**Aim of the task**
Report only the number of lines below in which the string "dimensions" appears.

**Data records**
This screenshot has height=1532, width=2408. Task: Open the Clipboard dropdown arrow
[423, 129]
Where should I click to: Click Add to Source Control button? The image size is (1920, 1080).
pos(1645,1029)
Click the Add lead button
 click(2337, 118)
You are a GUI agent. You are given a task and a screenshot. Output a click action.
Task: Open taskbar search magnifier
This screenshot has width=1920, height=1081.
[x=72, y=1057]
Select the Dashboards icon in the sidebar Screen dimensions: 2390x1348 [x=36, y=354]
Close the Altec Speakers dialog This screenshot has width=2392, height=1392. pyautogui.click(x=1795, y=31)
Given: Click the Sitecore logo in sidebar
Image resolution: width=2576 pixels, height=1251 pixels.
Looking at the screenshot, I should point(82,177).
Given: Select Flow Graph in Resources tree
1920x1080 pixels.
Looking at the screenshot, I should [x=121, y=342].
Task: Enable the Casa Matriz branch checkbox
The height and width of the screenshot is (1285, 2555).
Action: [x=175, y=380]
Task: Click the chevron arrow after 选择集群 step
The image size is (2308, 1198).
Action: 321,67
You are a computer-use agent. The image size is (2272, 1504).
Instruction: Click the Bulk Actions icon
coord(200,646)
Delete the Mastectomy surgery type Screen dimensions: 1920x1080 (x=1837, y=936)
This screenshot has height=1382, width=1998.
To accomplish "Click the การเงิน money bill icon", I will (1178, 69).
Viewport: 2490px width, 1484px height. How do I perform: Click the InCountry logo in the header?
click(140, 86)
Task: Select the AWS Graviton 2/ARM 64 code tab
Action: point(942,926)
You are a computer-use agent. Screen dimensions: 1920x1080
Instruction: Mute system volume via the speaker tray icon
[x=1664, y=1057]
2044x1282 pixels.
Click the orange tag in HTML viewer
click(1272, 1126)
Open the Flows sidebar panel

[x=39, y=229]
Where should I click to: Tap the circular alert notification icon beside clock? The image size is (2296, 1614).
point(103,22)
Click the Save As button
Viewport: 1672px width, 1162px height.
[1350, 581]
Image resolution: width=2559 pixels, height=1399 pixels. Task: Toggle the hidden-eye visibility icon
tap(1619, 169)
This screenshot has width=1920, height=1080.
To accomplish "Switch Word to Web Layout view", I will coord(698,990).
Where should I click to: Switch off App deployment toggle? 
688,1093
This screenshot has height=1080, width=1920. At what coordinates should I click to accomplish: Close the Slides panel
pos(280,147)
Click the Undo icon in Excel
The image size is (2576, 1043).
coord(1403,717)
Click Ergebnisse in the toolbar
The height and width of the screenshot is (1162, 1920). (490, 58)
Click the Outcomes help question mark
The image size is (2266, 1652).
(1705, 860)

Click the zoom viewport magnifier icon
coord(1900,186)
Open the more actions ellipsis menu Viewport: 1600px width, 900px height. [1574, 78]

**Result of this exercise**
3